Répondre au fléau des papillons piqueurs

Les producteurs de Nouvelle-Calédonie ont perdu en quelques semaines des milliers de tonnes d’oranges. Une calamité qui a pour responsable le papillon piqueur. Le changement climatique aidant, il revient de plus en plus souvent. Les pouvoirs publics sont allés se rendre compte à La Foa.
«Une piqûre de la nuit, ici. La pourriture ne s’est pas encore installée. Regarde le nombre de piqûres.» Le président de l’Agence rurale mesure, sur des oranges de La Foa, l’étendue des dégâts. Lionnel Brinon ne manque pas de connaissances sur le papillon piqueur. Mais l’administrateur qu’il est devenu tient à avoir un regard exhaustif sur la dernière attaque portée aux vergers.
 

Il faut que les spécialistes viennent nous faire les constats, pour que derrière, on puisse travailler avec des chiffres arrêtés et officiels. J'attends ces documents pour pouvoir proposer au conseil d'administration de réfléchir à des solutions.
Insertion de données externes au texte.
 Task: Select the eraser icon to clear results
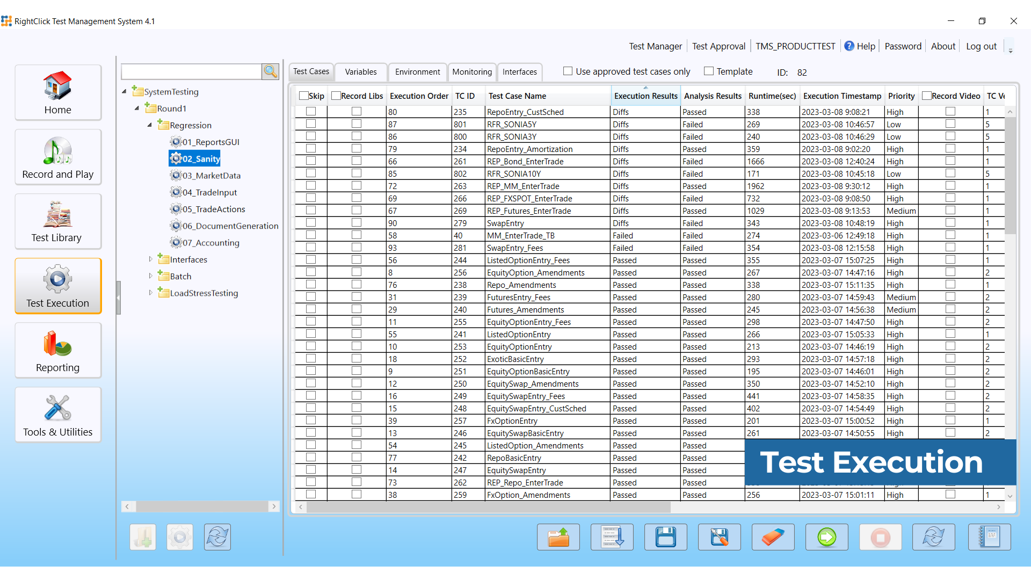point(773,537)
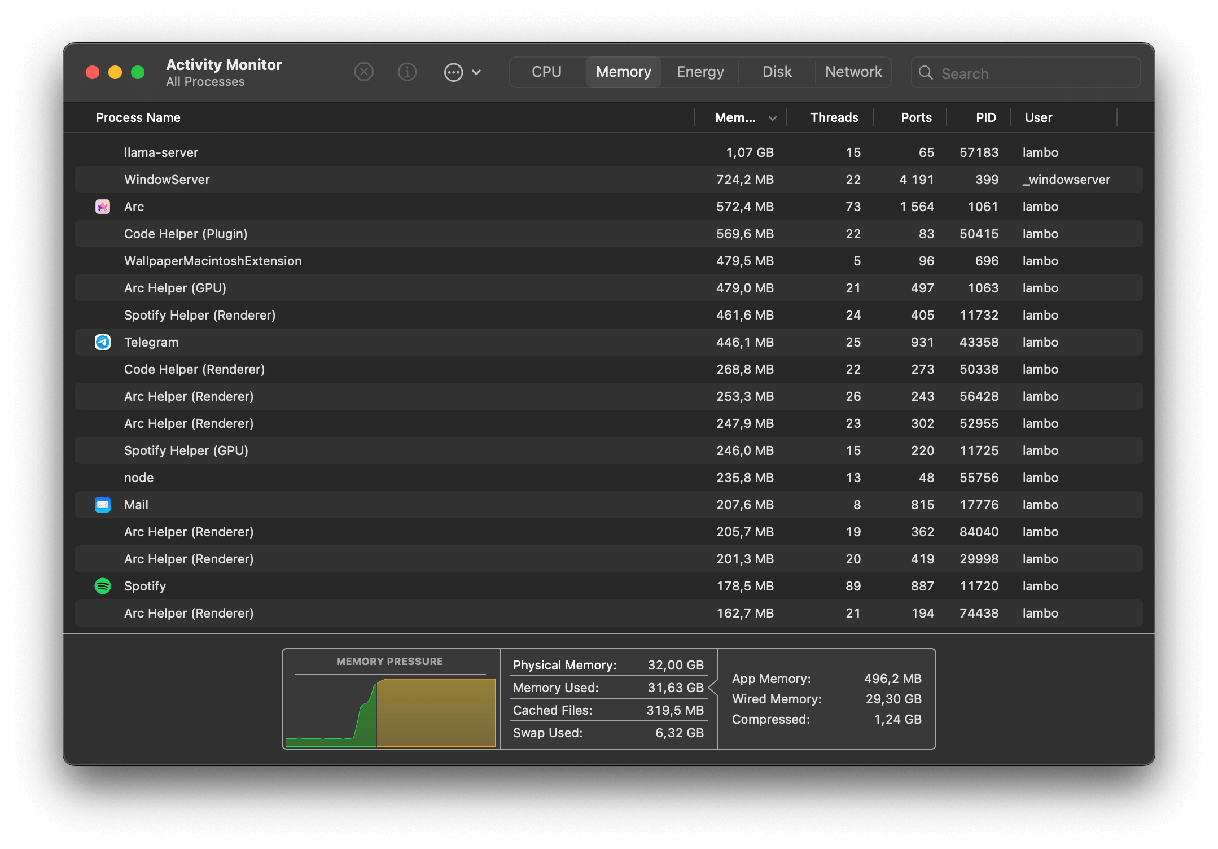This screenshot has height=849, width=1218.
Task: Open process info with the inspect icon
Action: [407, 72]
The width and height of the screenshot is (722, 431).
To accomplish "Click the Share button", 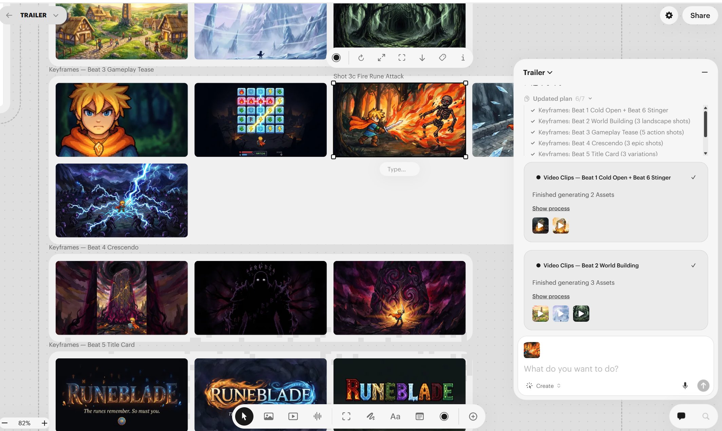I will (x=700, y=16).
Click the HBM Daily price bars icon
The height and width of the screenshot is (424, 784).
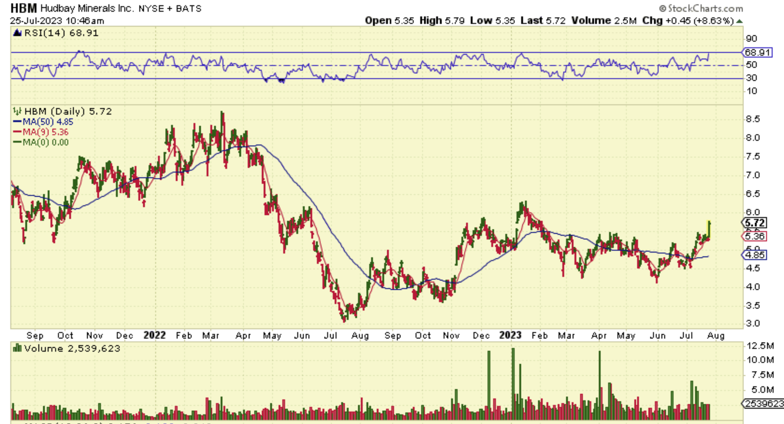click(x=17, y=111)
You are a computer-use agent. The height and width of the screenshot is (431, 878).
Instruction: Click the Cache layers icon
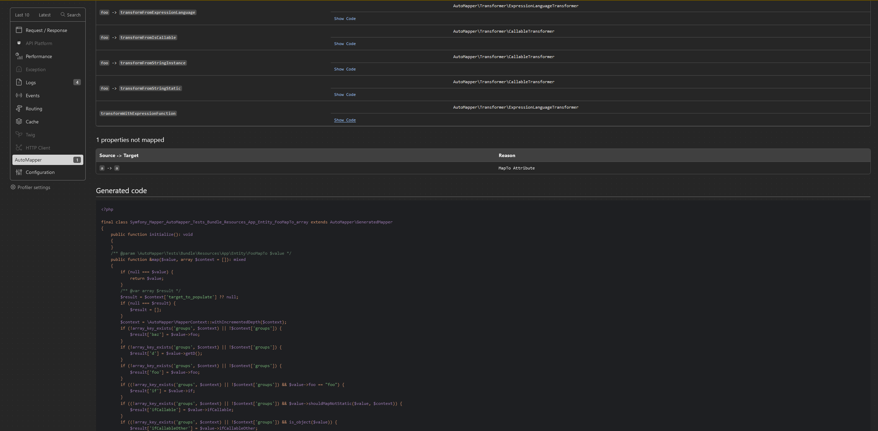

Pour pouvoir indemniser, dans un premier temps, mais il faut aller plus loin.
- Lionnel Brinon, président de l'Agence rurale

 
 

Ravages considérables

En trois semaines, les ravages sont considérables. Dans certains vergers, c’est 90% de la production qui est détruite. Le salaire d’un an de travail et plus, qui s’envole.  
 

La prochaine cueillette, c'est octobre 2021. Vous devez entretenir vos arbres, et tout, pendant dix-huit mois, pour espérer qu'il n'y ait pas une catastrophe, encore, avant 2021. Et bien sûr, vous n'avez pas de chiffre d'affaires pendant dix-huit mois. 
- André Estieux, producteur d’agrumes

 
 

Indemnisation, mais...

S'agissant d'une calamité naturelle, il ne fait pas de doute que les producteurs pourront compter sur une indemnisation. Mais elle ne dépassera guère les 50% du prix de vente espéré. Et ce n’est en aucun cas une solution face à ce fléau.
 

C'est quelque chose qui revient régulièrement après les grandes sécheresses. On avait par le passé des sécheresses tous les sept à dix ans. Là, on traverse une période où on a une sécheresse tous les deux ans. On ne peut pas continuer simplement à attendre, et à indemniser les agriculteurs après, sans qu'on puisse apporter des solutions techniques durables.  
- Lionnel Brinon

 

Un papillon connu

Et notamment bénéficier des résultats des recherches effectuées à l’Institut agronomique calédonien. Car ce papillon piqueur, on commence à bien le connaître.
 

Ce papillon se développe sur une liane qui ne vit que dans les côteaux forestiers du centre de la Chaîne. Mais la présence des érythrines en plaine, à proximité des vergers, fait que ça apporte l'ensemble des conditions les plus optimales pour son développement. 
- Christian Mille, responsable du laboratoire d’entomologie à l’IAC

 

Elevage d'Eudocima fullonia

Nom du responsable : Eudocima fullonia. Lise Leroy en a fait son sujet de thèse. Dans son élevage, les chenilles sont nourries avec des feuilles d’érythrines. Elle a même réalisé un cycle de reproduction complet en laboratoire. Une première. Mais le sujet de recherche porte sur les odeurs, celles qui vont l’attirer.
 

Le but est de voir si, dans le milieu naturel, on va avoir la même réponse qu'on a obtenue en laboratoire. C'est à dire pouvoir capturer les papillons dans le milieu extérieur avec les odeurs qu'on a fabriquées. 
- Lise Leroy, doctorante en écologie chimique à l’UNC

 
 

Pas de solution miracle

Certains résultats sont chargés de promesses. Mais foi de scientifique, il ne faut pas attendre UNE solution miracle. Ce ne peut-être qu’un ensemble de mesures, et peut-être des changements dans nos pratiques agricoles, qui protégeront efficacement du papillon piqueur.